━━━ Exercise materials

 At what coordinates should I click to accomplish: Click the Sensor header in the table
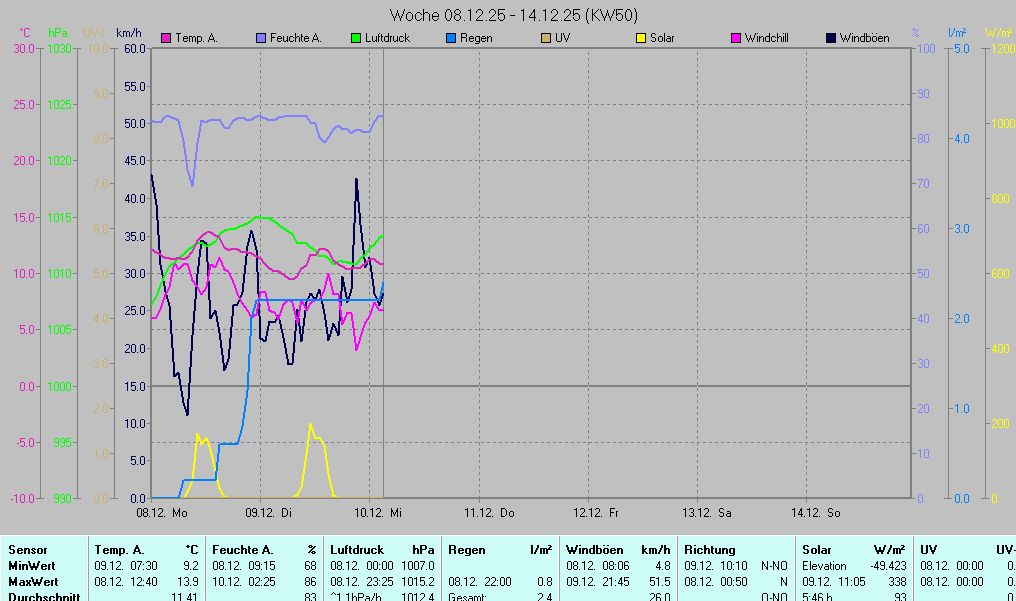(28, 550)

━━━━━━
━━━ Exercise materials

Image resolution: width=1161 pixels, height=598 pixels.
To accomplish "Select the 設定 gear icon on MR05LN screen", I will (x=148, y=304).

━━━━━━
━━━ Exercise materials

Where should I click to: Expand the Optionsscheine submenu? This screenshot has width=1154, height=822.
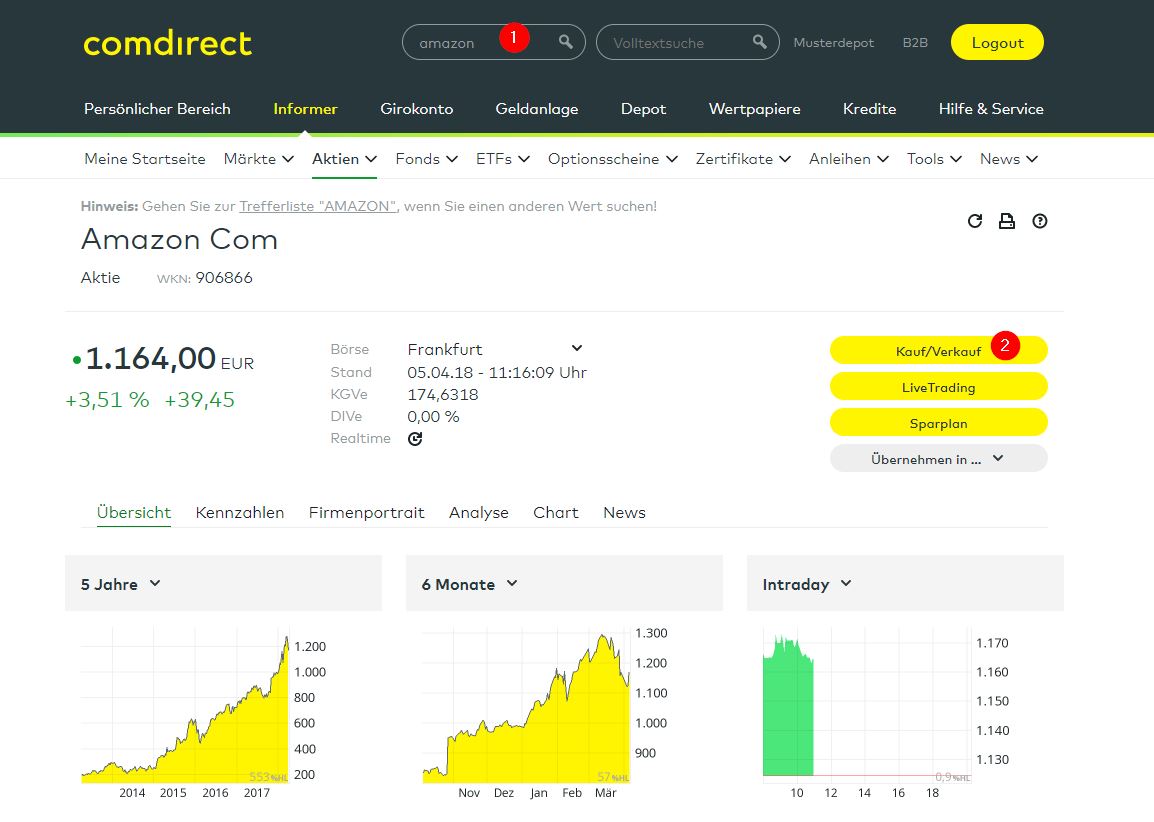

━━━━━━

→ **Work to be completed**
Show every line in the listing above that carries the word "width".

→ **Result**
Image resolution: width=1161 pixels, height=598 pixels.
Where should I click to: Expand the Optionsscheine submenu? This screenshot has width=1154, height=822.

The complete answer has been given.